6. If you mouse over the public order bar in settlement details, it will tell you what is affecting it as well as how many turns you have until a rebellion at the current rate of decline. If public order is increasing or still, it will say public order is stable.
7. Culture plays a significant but balanced role. Buildings of a different culture will have a negative effect. To increase your culture, either build temples that promote your culture or send in the new dignitary unit. If you fully subvert an enemy province to your culture, you won't need much of a garrison army for long before public order starts going positive.
8. Do not add building slots to cities unless you have the funds to fill them. Empty building slots will always turn into slums which have a -6 food and -6 public order effect on the entire province. Slums cost 500 denarii to destroy, loss of a turn, plus whatever else you have to spend to fill that slot.
9. Carefully manage the amount of slaves in your empire. Slaves can significantly boost the wealth generated by your empire but at the cost of public order. I find the perfect balance is between 15%-20% of an economic bonus. For me that's currently enough to support an extra 20 stack army without the risk of a slave rebellion.
10. Political instability will be annoying until you capture all settlements in a province.
Agents
1. Agent abilities are highly useful. They can sabotage the baggage train, removing any weapon or armor bonuses. They can subvert morale, remove all the movement points, or take an enemy general out of action just before you attack.
2. Spies obviously make great scouts but fill the role of both spy and assassin in previous games. When attached to an army they help protect it from other agent attacks. I always have a spy with my popular generals as other houses often try to assassinate them.
3. Dignitaries increase your culture in a province but can be "deployed" in a friendly province to boost public order and tax income. You can also attach them to armies to reduce upkeep costs. I currently have one attached to a 20 stack army of almost all legionaries who reduces their upkeep cost by 20%! Add in the raiding stance for an even bigger reduction.(This should help you barbarian players).
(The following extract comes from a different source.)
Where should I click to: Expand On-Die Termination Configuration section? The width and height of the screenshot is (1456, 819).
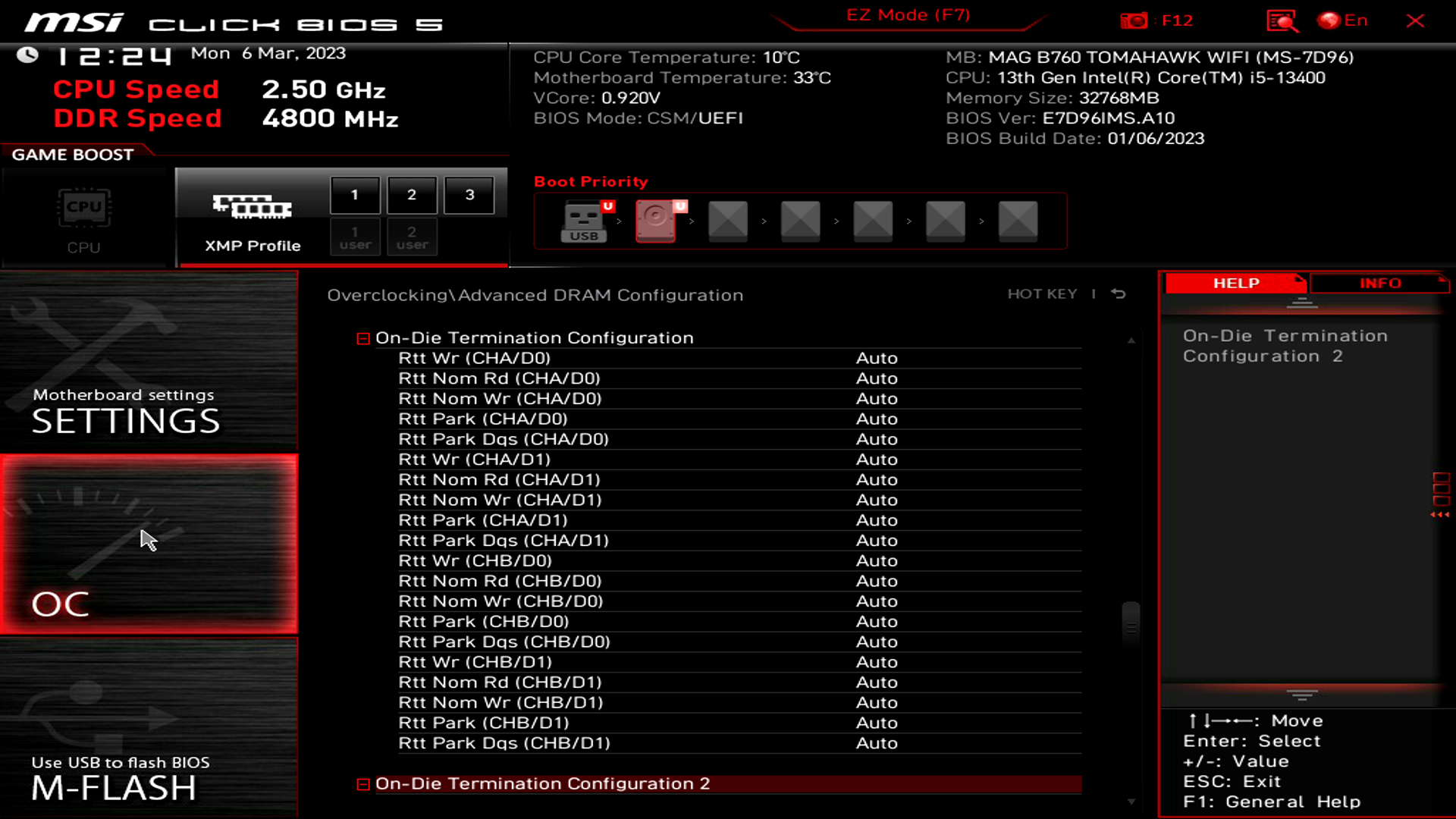click(x=363, y=338)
4. Champions can help with public order when deployed in a province by instilling national fervor in the populace. When attached to armies, they actually add experience to all units in the army every turn which can be increased as he levels up. This is how I got an army with several units of legionaries with 3 gold chevrons earlier than I thought I would.
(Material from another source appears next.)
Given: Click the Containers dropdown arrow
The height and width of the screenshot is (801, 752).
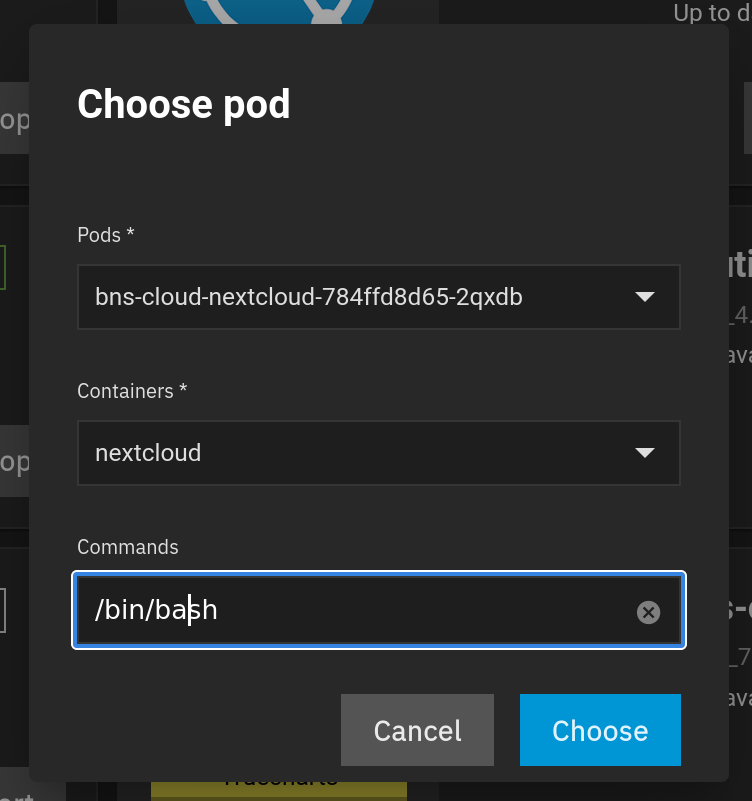Looking at the screenshot, I should click(645, 453).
5. Agents can all attack each other through different means, but they have the highest chances of success when used in a rock-paper-scissors fashion. Champions kill spies who kill dignitaries who kill champions.
Battles
1. Holding control will always force a unit to walk as well as maintain formation if moving a group.
2. Units that are heavily disciplined will not automatically chase routing units. If given a choice between having my men break the line to chase routing enemies, opening themselves up to be flanked and slaughtered or catch their breath for the next wave of the assault, I'll choose the latter.
3. Town centers will no longer make units immune to routing and cause unrealistic fights to the last man. If you want to see a lot of casualties, put all your men close together in the town center and watch that massive ball of doom turn into a massive route and slaughter.
4. Use the new line of sight system!!! I can't stress this enough. It is so awesome. You can still use it to ambush enemies even inside of a town or city. The AI will pursue targets it sees as vulnerable. I've used tall grass to make the AI think one area of beach was safe to land, only to be met by a hail of javelins and a horde of war dogs when they disembarked.
I will add more tips and advice as more people whine about gameplay features they don't understand and as I discover them.